§ What the task asks: Go through the material and tally the lines containing the string "computer". Give the total alone.

Start of Source material

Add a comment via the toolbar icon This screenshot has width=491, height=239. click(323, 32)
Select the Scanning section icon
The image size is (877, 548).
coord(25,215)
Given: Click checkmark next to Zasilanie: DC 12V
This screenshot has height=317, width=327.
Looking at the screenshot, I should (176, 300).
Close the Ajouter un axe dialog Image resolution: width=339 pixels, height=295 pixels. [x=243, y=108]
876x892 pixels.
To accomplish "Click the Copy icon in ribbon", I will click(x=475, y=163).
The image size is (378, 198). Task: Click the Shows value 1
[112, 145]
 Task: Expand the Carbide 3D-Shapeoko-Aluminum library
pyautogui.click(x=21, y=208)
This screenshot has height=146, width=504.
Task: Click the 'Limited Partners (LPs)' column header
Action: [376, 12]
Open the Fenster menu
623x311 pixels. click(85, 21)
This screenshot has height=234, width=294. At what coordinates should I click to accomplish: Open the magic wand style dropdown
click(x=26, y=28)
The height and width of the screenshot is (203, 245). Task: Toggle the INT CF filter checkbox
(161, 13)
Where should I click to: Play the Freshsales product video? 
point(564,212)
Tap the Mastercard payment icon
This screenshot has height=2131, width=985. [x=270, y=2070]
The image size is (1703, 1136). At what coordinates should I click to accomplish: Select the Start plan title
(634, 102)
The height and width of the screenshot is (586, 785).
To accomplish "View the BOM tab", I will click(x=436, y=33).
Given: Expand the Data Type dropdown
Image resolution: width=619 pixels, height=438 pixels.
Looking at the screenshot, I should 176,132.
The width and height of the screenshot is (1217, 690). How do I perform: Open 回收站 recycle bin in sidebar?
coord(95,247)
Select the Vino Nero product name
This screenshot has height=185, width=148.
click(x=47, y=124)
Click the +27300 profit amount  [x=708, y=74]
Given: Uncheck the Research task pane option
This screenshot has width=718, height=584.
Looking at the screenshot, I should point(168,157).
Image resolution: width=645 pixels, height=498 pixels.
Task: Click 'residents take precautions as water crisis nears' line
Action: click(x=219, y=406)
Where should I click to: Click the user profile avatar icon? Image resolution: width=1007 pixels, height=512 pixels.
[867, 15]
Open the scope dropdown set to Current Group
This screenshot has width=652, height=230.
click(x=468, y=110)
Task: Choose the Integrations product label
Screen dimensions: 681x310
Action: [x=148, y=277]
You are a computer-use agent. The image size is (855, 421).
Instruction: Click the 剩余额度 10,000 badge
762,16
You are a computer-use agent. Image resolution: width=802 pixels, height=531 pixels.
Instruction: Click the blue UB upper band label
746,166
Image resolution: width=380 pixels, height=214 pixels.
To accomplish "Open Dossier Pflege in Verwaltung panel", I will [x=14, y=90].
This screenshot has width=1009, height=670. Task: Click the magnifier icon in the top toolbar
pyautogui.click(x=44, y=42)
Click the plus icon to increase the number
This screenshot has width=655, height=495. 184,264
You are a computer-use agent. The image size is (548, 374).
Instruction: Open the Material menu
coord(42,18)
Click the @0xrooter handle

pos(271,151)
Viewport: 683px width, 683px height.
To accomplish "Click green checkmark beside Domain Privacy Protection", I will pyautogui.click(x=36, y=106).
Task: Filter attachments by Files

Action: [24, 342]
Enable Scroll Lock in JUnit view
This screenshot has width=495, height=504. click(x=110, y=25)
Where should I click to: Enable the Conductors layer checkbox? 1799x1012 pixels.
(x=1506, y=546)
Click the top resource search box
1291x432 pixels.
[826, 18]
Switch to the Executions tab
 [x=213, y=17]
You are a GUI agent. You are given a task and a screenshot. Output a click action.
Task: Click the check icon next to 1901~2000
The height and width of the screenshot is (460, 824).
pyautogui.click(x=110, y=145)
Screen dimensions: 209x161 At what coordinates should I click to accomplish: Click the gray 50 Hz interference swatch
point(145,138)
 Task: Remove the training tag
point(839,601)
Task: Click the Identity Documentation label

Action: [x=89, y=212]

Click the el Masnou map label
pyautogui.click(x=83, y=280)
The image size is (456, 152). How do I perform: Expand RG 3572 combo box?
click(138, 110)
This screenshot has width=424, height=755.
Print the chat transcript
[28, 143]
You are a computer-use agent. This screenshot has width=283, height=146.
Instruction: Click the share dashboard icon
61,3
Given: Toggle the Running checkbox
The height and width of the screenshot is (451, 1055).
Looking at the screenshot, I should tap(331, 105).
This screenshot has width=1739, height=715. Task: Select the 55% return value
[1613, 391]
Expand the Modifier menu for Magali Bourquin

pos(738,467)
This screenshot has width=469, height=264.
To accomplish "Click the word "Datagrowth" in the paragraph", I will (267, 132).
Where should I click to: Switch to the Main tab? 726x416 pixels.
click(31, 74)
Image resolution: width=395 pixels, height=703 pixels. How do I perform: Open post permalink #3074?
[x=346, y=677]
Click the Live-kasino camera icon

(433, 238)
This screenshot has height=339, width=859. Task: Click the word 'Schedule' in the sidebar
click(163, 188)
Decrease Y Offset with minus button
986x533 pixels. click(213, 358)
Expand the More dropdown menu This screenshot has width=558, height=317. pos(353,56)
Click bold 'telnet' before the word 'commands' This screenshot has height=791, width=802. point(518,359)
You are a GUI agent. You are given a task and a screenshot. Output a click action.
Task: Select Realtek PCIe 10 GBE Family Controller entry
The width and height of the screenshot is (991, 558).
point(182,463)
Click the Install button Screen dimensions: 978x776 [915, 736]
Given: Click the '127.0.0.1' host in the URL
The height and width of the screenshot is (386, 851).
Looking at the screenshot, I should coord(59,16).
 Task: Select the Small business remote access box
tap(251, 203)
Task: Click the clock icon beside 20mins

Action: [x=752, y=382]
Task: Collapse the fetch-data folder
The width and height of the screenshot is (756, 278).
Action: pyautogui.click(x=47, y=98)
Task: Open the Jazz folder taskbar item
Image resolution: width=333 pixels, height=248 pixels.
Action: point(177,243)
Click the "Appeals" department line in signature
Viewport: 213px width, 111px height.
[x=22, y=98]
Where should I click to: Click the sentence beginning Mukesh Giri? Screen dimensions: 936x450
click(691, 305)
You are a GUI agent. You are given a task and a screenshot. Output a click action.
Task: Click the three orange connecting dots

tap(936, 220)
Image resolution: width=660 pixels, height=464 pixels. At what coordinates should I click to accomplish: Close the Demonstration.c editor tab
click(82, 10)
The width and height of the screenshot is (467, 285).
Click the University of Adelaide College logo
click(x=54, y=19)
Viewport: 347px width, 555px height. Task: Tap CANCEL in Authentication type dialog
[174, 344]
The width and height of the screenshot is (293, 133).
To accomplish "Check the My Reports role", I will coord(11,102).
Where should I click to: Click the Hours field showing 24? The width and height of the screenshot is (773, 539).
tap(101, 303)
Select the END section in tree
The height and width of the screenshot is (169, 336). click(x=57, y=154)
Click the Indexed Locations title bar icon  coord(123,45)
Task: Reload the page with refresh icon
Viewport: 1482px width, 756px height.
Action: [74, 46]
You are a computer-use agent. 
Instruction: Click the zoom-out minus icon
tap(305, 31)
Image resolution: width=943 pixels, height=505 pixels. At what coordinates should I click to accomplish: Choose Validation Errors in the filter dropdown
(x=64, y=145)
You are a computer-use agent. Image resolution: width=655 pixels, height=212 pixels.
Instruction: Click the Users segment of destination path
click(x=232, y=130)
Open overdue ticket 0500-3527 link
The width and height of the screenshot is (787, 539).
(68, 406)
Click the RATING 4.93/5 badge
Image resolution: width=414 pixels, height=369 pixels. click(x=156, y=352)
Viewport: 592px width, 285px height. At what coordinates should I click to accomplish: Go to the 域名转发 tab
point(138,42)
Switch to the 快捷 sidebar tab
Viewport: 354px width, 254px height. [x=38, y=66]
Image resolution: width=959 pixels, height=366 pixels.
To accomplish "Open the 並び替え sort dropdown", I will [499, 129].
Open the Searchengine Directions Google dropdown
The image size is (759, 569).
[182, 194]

End of Source material

§ Expected output: 6